Spectrum for Clarinet
16 contemporary pieces, compiled by Ian Mitchell, mit CD
Es ist erfreulich, dass sich die Bedeutung und Vermittlung der zeitgenössischen Musik im Instrumentalunterricht in einer Reihe von Neuerscheinungen niederschlägt. Für die Klarinette liegen nunmehr zwei wichtige Materialien vor. Kürzlich erschien als Einführung in die neuen Spieltechniken mit einigen Übungsstücken Clarinet update von Stump/Linshalm. Jetzt liegt in der Reihe Spectrum, die von der englischen Dachorganisation der Musikschulen ABRSM herausgegeben wird, eine Sammlung von kurzen Kompositionen aus dem englischsprachigen Raum vor.
In dieser Reihe werden zeitgenössische Kompositionen für jeweils ein Instrument – gegebenenfalls mit Klavierbegleitung – zusammengestellt, die unterschiedlichen technischen Anforderungen genügen sollen. Für den sechsten Band der Reihe, es liegen bereits vier Bände für Klavier und ein Band für Violoncello vor, hat der englische Klarinettist Ian Mitchell sechzehn Kompositionen ausgewählt.
Die meisten Stücke werden vom Klavier begleitet und haben eine Länge von ein bis drei Minuten. Sie tragen häufig programmatische Titel, die das Verständnis der Kompositionen erleichtern. Entsprechend der progressiven Anordnung werden auch zunehmend neuere Spieltechniken verwendet.
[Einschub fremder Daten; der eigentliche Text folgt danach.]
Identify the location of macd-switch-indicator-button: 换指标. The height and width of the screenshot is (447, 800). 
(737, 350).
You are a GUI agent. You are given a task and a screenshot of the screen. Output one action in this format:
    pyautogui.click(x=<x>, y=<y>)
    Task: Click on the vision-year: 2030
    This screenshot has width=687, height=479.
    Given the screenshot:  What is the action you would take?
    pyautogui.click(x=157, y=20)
Peter Wiegold eröffnet das Heft mit Head of Steam, einer Dampfmaschinen-Imitation unter Einsatz von Stimme, Klappenklängen, Atemgeräuschen und stampfenden Klavierakkorden. Dorothee Eberhardt steuert einen Pas de deux bei und geht dabei wie Wiegold nicht über b’ hinaus. Mit einem etwas erweiterten Tonraum arbeiten Joe Duddell in Leave this City und das von lateinamerikanischen Rhythmen geprägte Skip von Errollyn Wallen sowie Song of the Night Sky von Nicola LeFanu. Gavin Bryars Some Time before Dawn, Robert Saxtons Song without Words, ein Duet von Richard Causton und Marsh Lanterns von Tony Coe sind lyrische Stücke, die noch mit traditioneller Spieltechnik auskommen.
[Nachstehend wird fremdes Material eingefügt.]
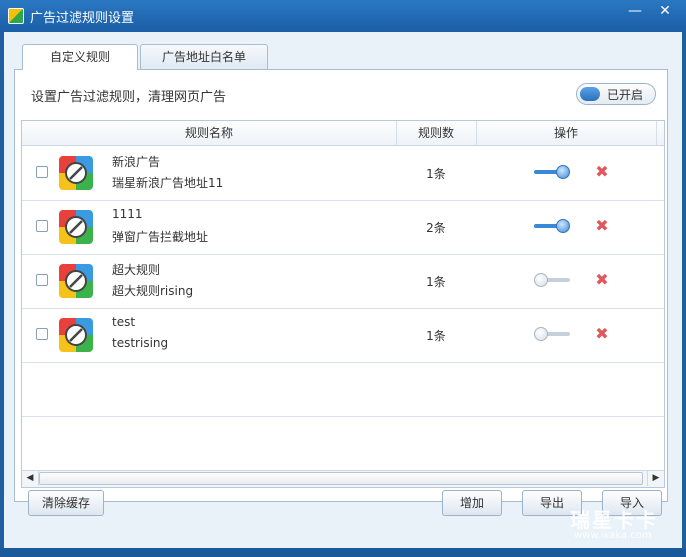 The image size is (686, 557). I want to click on master-toggle: 已开启, so click(616, 94).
Anspruchsvoller und musikalisch aussagekräftiger sind die Stücke für fortgeschrittene Mittelstufen-Schüler: Expressivität erfordert in hohem Maße Carnac des international renommierten Mark Anthony Turnage; sensibles Spiel und Multiphonics verlangt Anthony Gilbert in Litany. In Bells Music for St. Casimir von Sadie Harrison bestimmen zarte Glissandi die Melodik der Klarinette, der Klavierglockenklänge gegenübergestellt werden, während Philip Grange mit Tremolo-Effekten und den Tiefenregionen des Klaviers ein düsteres Bild Goyas nachzeichnet.
Eindrucksvoll sind die Solostücke Alone von Elena Firsova, Summer Fancy von William O. Smith und Bee Navigation von Libby Larsen, die mit Ausnahme von Firsovas Komposition zeitgenössische Spieltechniken erfordern.
Nur bei wenigen Stücken hat man etwas den Eindruck, dass es sich um „pädagogische“ Literatur handelt, die meisten überzeugen durch ihre Gestaltung und fordern die jungen SpielerInnen zu einer ernsthaften Auseinandersetzung heraus.
Das Ausführen der klavierbegleiteten Stücke von Gleichaltrigen wird allerdings nicht immer möglich sein, da der Klavierpart stets etwas höhere Anforderungen an das Spielvermögen stellt. Die stilistische Vielfalt und der steigende Schwierigkeitsgrad machen Spectrum for Clarinet zu einem nützlichen und Gewinn bringenden Begleitheft. Um sich einen guten Eindruck von den Stücken zu verschaffen, ist dem Heft eine CD beigefügt, auf der Ian Mitchell und Thalia Myers alle Stücke eingespielt haben.